Xiaomeng Yang (xy20), Youchuan Liu (yl38), Changyu Zhu (changyu4), Hangtao Jin (hangtao2)

## INSTRUCTOR

Prof. Gaoang Wang

## LINK

This idea was pitched on Web Board by Xiaomeng Yang.

https://courses.grainger.illinois.edu/ece445zjui/pace/view-topic.asp?id=64684

## PROBLEM DESCRIPTION

Nowadays, there are about 12 million visually disabled people in China. However, it is hard for us to see blind people in the street. One reason is that when the blind people are going to the location they are not familiar with, it is difficult for blind people to figure out where they are. When blind people travel, they are usually equipped with navigation equipment, but the accuracy of navigation equipment is not enough, and it is difficult for blind people to find the accurate position of the destination when they arrive near the destination. Therefore, we'd like to make a device that can figure out the scene text information around the destination for blind people to reach the direct place.

## SOLUTION OVERVIEW

We'd like to make a device with a micro camera and an earphone. By clicking a button, the camera will take a picture and send it to a remote server to process through a communication subsystem. After that, text messages will be extracted and recognized from the pictures using neural network, and be transferred to voice messages by Google text-to-speech API. The speech messages will then be sent back through the earphones to the users. The device can be attached to glasses that blind people wear.

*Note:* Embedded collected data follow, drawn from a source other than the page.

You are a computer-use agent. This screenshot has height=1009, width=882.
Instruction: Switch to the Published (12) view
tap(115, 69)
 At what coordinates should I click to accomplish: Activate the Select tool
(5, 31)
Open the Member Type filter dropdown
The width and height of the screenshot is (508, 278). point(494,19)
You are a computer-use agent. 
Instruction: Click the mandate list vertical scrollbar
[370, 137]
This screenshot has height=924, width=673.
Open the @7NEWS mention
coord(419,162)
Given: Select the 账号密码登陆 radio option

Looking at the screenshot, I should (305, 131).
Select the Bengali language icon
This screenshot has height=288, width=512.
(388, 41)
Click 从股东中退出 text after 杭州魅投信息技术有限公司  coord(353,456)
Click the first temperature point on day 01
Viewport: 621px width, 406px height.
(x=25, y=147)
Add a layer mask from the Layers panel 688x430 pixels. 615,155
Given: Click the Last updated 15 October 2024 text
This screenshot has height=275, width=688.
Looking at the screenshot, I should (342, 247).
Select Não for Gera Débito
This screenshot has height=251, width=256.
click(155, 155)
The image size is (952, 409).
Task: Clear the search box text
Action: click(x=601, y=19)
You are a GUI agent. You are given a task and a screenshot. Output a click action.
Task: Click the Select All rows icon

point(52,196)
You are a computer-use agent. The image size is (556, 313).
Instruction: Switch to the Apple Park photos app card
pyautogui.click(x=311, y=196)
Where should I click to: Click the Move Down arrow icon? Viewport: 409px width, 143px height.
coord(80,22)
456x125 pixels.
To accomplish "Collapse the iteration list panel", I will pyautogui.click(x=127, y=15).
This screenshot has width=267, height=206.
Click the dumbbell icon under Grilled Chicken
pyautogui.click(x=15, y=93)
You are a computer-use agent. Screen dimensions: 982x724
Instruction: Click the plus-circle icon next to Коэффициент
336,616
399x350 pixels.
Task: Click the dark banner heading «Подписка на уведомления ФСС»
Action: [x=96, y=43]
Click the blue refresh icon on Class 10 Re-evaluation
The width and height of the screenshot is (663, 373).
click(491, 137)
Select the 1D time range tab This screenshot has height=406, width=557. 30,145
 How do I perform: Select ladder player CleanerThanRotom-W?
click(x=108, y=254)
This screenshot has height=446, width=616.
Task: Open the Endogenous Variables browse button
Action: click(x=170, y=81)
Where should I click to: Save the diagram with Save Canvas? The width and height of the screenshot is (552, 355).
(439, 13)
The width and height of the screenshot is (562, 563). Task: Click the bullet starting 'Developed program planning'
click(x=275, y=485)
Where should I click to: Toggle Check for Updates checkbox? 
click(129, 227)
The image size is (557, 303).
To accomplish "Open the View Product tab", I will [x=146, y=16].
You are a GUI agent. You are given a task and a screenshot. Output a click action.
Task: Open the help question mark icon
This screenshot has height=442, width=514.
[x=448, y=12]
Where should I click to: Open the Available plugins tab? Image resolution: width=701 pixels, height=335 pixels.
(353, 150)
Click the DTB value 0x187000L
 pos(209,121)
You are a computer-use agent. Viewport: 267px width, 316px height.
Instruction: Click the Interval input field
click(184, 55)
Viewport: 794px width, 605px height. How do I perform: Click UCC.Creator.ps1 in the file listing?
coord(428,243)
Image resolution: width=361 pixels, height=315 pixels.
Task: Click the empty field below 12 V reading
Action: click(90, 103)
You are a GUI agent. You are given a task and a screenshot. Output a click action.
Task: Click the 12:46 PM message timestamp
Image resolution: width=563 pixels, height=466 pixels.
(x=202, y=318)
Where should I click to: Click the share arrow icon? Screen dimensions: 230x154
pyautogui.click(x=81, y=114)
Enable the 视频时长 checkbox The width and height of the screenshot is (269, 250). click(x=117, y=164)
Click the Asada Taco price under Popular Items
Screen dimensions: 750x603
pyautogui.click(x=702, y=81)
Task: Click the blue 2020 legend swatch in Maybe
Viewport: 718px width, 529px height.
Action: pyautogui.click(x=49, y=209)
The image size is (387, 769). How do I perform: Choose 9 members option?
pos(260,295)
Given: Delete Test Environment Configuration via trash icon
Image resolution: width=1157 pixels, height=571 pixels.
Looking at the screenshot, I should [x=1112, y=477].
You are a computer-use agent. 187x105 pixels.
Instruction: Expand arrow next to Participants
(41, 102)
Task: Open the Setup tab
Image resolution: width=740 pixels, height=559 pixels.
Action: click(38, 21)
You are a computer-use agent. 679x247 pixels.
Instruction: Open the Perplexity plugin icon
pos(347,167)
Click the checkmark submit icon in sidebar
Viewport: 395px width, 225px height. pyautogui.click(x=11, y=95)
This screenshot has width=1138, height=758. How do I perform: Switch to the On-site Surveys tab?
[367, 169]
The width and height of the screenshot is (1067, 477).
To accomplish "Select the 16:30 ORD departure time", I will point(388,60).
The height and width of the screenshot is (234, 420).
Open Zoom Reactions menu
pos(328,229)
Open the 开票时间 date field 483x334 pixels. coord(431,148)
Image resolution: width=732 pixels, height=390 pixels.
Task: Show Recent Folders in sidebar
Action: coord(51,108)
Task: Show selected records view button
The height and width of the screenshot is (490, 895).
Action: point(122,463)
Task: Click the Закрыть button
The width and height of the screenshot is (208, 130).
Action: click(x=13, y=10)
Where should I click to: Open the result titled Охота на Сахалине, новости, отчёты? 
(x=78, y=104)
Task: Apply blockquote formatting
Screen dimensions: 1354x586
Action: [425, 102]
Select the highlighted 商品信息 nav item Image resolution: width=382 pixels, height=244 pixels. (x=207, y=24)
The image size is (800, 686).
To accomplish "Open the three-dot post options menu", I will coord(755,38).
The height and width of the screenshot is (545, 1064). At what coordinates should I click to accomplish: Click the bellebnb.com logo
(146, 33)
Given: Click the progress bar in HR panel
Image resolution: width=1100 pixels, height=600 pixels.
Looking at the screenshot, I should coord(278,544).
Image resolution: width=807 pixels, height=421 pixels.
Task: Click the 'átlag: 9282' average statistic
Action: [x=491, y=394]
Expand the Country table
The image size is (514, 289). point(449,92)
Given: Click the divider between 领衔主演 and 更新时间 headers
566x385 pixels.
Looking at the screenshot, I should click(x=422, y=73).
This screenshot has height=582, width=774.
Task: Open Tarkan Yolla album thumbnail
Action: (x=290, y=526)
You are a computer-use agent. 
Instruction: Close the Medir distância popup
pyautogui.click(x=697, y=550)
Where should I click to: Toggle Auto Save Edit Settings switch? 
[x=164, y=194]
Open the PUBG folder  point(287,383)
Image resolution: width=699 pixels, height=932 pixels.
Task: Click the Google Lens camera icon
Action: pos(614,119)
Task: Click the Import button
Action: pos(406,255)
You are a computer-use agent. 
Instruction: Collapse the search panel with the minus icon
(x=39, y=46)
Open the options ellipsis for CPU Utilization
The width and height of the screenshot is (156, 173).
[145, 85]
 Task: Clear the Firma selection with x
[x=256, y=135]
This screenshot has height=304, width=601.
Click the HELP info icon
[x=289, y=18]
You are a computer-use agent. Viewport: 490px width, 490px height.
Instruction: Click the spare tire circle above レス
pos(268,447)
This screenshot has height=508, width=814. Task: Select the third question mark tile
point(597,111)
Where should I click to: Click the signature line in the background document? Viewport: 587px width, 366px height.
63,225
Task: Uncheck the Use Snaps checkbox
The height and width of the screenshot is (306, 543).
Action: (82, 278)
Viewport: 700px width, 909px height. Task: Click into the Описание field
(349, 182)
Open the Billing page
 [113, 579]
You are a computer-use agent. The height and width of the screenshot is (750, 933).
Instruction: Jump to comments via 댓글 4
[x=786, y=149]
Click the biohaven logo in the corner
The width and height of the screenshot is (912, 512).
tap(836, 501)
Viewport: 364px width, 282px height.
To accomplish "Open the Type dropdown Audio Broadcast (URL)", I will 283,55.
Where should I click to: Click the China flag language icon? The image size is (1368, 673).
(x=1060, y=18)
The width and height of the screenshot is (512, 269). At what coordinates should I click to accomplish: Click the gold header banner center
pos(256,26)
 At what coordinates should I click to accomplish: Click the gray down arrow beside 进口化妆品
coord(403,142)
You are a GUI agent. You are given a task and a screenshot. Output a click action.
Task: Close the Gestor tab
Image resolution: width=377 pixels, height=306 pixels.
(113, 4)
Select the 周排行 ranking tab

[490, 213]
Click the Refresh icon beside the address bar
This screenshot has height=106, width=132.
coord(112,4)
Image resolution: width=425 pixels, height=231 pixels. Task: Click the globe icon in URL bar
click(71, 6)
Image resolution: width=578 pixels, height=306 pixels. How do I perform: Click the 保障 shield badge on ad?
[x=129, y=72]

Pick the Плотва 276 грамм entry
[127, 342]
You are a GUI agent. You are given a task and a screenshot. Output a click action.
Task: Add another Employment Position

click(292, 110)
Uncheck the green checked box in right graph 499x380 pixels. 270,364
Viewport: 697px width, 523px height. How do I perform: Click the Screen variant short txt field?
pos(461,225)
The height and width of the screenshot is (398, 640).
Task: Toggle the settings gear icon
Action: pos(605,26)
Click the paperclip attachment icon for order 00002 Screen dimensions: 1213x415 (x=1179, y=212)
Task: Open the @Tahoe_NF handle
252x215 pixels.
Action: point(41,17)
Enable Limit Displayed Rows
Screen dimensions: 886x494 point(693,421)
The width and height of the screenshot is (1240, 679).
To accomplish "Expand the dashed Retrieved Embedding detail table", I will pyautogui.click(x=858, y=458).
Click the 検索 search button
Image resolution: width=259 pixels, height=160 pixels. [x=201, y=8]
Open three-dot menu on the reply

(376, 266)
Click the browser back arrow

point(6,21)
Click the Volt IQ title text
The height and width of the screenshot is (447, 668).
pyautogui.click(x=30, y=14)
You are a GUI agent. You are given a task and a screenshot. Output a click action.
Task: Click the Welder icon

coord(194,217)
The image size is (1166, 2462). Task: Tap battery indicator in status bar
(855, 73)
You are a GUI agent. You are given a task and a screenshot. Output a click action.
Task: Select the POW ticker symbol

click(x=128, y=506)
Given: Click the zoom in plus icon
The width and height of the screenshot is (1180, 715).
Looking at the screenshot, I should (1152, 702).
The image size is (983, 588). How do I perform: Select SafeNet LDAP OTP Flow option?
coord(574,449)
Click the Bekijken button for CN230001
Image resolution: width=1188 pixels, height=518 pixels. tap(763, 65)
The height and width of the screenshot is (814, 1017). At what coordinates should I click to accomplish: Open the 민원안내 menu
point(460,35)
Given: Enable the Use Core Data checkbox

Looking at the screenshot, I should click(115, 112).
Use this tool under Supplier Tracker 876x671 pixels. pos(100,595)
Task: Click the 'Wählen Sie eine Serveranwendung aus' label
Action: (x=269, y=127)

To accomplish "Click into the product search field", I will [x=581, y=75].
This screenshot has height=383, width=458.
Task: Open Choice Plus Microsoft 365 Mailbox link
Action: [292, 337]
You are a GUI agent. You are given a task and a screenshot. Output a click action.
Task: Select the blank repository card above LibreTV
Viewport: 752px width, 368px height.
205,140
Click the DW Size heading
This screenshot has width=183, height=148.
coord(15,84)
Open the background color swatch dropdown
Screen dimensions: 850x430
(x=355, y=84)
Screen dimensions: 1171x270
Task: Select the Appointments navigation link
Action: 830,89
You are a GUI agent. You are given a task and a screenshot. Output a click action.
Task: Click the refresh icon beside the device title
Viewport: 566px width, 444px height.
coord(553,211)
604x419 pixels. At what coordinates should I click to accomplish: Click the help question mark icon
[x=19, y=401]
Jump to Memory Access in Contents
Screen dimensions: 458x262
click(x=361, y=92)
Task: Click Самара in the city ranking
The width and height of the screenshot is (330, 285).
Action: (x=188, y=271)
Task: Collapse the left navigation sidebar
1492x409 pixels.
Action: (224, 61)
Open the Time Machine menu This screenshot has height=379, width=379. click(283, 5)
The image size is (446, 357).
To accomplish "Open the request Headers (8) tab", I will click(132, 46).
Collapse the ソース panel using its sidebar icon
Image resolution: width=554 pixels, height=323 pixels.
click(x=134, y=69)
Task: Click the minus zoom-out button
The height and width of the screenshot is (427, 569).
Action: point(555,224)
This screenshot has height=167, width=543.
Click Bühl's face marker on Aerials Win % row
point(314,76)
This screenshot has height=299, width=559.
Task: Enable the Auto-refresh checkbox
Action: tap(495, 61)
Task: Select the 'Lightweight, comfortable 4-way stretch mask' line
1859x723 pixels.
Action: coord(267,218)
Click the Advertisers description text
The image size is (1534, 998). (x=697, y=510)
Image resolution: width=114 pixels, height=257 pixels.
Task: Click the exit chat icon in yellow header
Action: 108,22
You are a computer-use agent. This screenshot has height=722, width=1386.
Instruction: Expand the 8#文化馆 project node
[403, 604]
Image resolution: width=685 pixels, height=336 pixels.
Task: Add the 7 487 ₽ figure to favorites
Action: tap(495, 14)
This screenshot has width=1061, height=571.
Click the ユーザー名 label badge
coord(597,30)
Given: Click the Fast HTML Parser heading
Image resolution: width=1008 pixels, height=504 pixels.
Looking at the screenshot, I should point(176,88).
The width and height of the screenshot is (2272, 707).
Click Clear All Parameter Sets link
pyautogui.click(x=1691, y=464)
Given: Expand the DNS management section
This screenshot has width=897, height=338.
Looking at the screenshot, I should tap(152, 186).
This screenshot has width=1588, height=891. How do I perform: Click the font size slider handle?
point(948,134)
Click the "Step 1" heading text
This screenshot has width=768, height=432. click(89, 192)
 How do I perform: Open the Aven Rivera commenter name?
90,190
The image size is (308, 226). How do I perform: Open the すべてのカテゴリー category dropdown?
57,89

The blind use the navigation equipment, which can tell them the location and direction of their destination, but the blind still need the detail direction of the destination. And our wearable device can help solve this problem. The camera is fixed to the head, just like our eyes. So when the blind person turns his head, the camera can capture the text of the scene in different directions. Our scenario is to identify the name of the store on the side of the street. These store signs are generally not tall, about two stories high. Blind people can look up and down to let the camera capture the whole store. Therefore, no matter where the store name is, it can be recognized.

For example, if a blind person aims to go to a book store, the navigation app will tell him that he arrives the store and it is on his right when he are near the destination. However, there are several stores on his right. Then the blind person can face to the right and take a photo of that direction, and figure out whether the store is there. If not, he can turn his head a little bit and take another photo of the new direction.

![figure1](https://courses.grainger.illinois.edu/ece445zjui/pace/getfile/18612)

![figure2](https://courses.grainger.illinois.edu/ece445zjui/pace/getfile/18614)

## SOLUTION COMPONENTS

### Interactive Subsystem

The interactive subsystem interacts with the blind and the environment.

- 3-D printed frame that can be attached to the glasses through a snap-fit structure, which could holds all the accessories in place

- Micro camera that can take pictures

- Earphone that can output the speech

### Communication Subsystem

The communication subsystem is used to connect the interactive subsystem with the software processing subsystem.

- Raspberry Pi(RPI) can get the images taken by the camera and send them to the remote server through WiFi module. After processing in the remote server, RPI can receive the speech information(.mp3 file).

### Software Processing Subsystem

The software processing subsystem processes the images and output speech, which including two subparts, text recognition part and text-to-speech part.

- A OCR recognition neural network which is able to extract and recognize the Chinese text from the environmental images transported by the communication system.

- Google text-to-speech API is used to transfer the text we get to speech.

## CRITERION FOR SUCCESS

- Use neural network to recognize the Chinese scene text successfully.

- Use Google text-to-speech API to transfer the recognized text to speech.

- The device can transport the environment pictures or video to server and receive the speech information correctly.

- Blind people could use the speech information locate their position.